Text segment
--*--

I’d be perfectly fine with him making friends with women. It would be strange and might make me uncomfortable if he were deliberately seeking ONLY women to befriend, especially if he went out of his way to hide any of them from me, but it’d also be incredibly out of character for him. If he were making friends and some of them just happened to be women, I wouldn’t care, and I’d be okay if they didn’t become my friend too. He has a number of female friends I’ve never met or only met once in passing. None of them are from work.
In fact, he’s going out tonight with a girl he’s friends with. I’ve met her a couple of times, we get along fine, but she’s really his friend.
I am F and voted the second choice, but it depends a lot on the people involved, I suspect. I have one good male non-work friend I made since getting married (actually I have a bunch of male friends, but mostly through work and both of us are friends with them); he calls sometimes and we talk loudly and in great detail about books. Then I get off the phone and tell my husband everything we talked about, because I’m very interested to get my husband’s view on it. If he ever visited I would take it for granted that we would go out as a threesome (probably a foursome, since he’s in a committed relationship).

--*--

Written tasks
a – Copy the stretch of the comments on spouses' friendships from "I’d be perfectly" through "really his friend.".
b – Answer these questions using the comments on spouses' friendships:
(i) According to the first comment, where are none of the husband's female friends from?
(ii) Who is the husband going out with tonight?
(iii) What subject does the last commenter discuss loudly and in great detail on the phone with a male friend?
The material that follows has no connection to the comments on spouses' friendships above.

[Material on locating elements on screens]
--*--

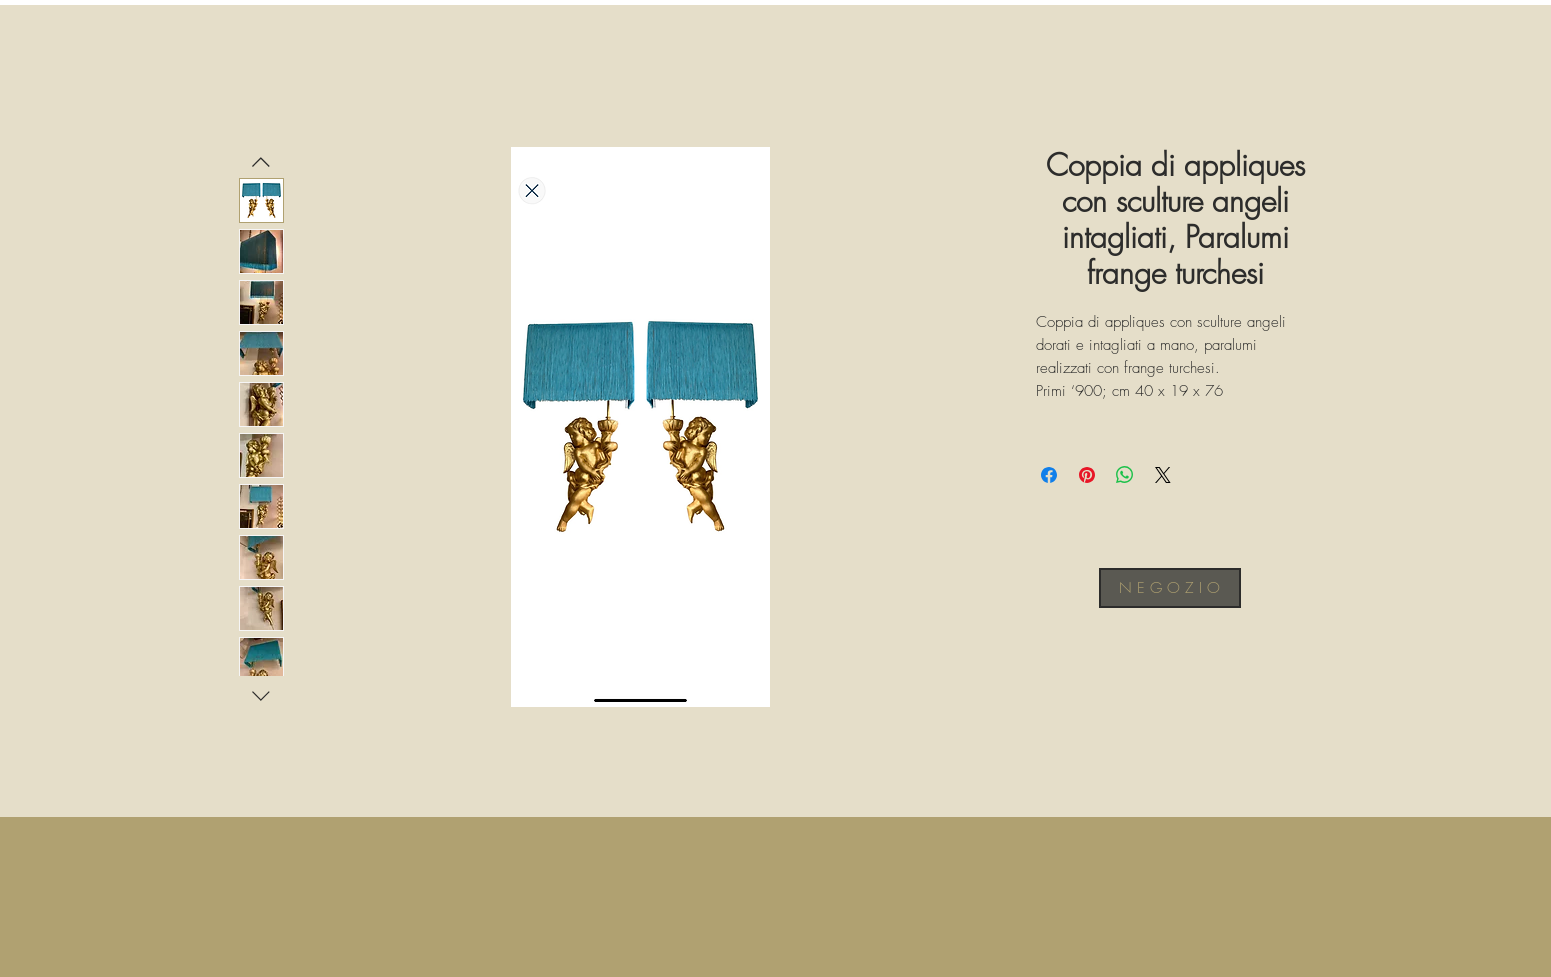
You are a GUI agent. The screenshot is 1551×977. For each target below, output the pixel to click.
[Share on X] (1163, 475)
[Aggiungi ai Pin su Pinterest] (1087, 475)
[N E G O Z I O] (1170, 588)
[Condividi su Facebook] (1049, 475)
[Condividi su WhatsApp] (1125, 475)
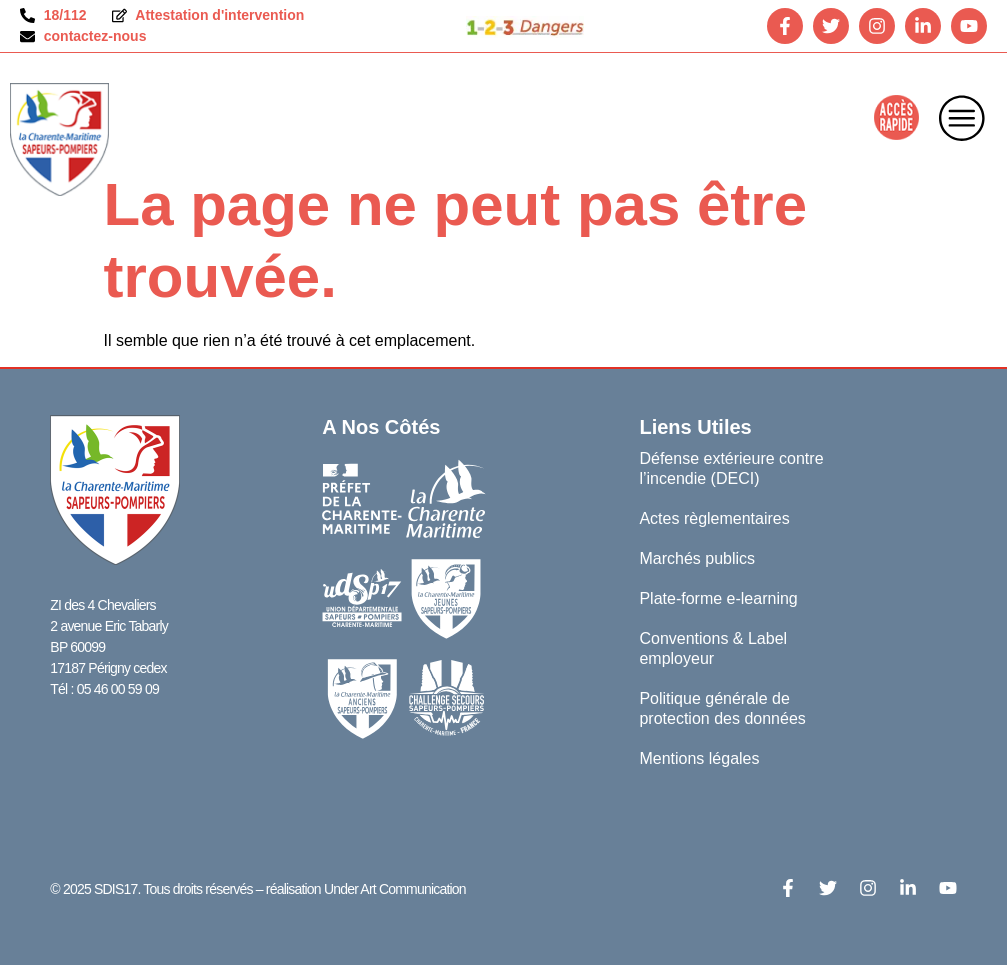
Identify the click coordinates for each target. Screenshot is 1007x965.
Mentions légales (699, 758)
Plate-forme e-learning (718, 598)
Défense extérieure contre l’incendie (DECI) (731, 468)
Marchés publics (697, 558)
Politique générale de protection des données (722, 708)
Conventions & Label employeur (713, 648)
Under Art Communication (395, 889)
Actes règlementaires (714, 518)
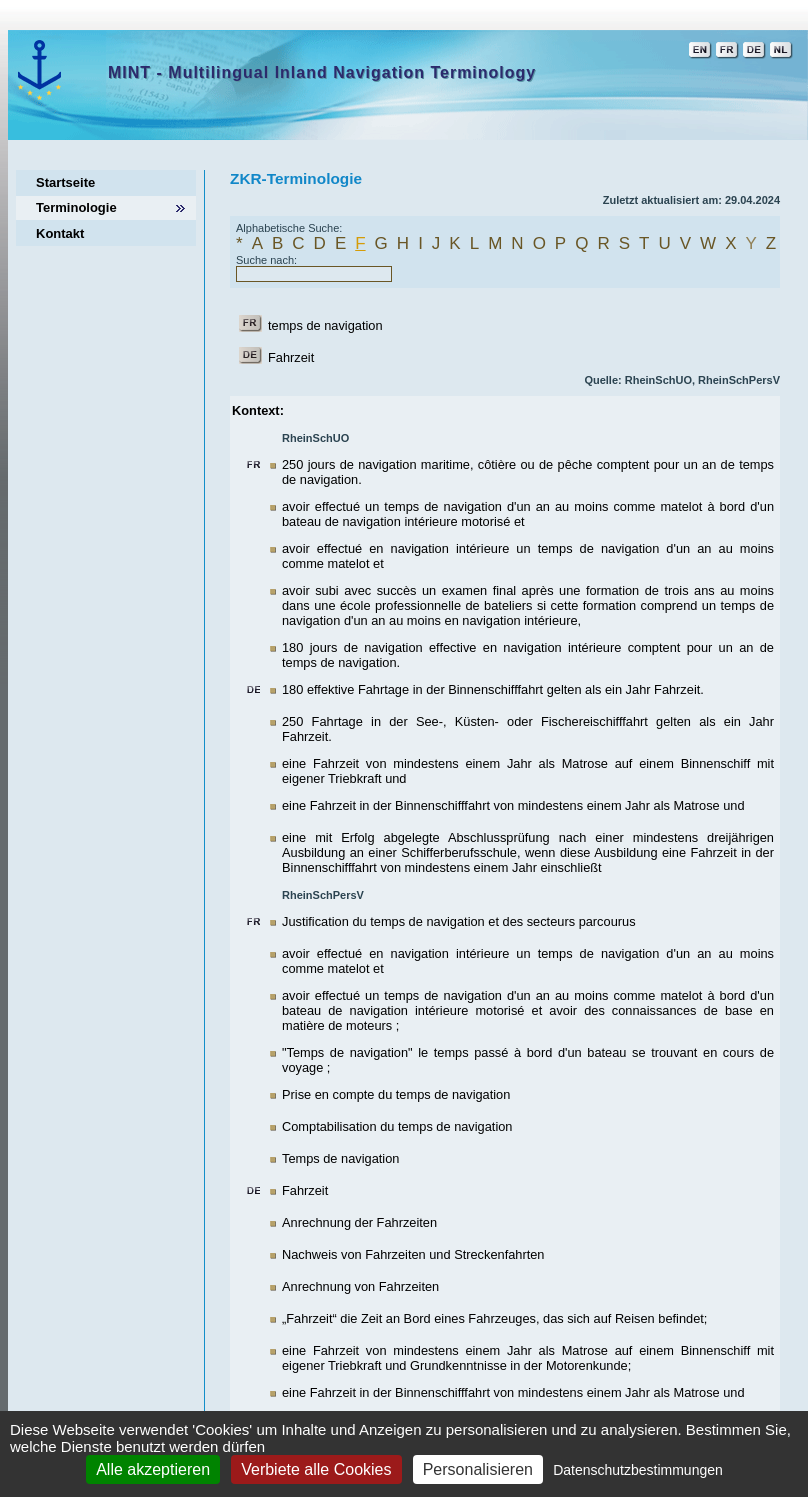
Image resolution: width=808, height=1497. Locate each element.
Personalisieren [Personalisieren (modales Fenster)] (478, 1469)
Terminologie (76, 207)
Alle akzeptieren (153, 1469)
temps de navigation (325, 325)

--*--

Task responses
a –
I’d be perfectly fine with him making friends with women. It would be strange and might make me uncomfortable if he were deliberately seeking ONLY women to befriend, especially if he went out of his way to hide any of them from me, but it’d also be incredibly out of character for him. If he were making friends and some of them just happened to be women, I wouldn’t care, and I’d be okay if they didn’t become my friend too. He has a number of female friends I’ve never met or only met once in passing. None of them are from work.
In fact, he’s going out tonight with a girl he’s friends with. I’ve met her a couple of times, we get along fine, but she’s really his friend.

b –
(i) Work.
(ii) A girl he's friends with.
(iii) Books.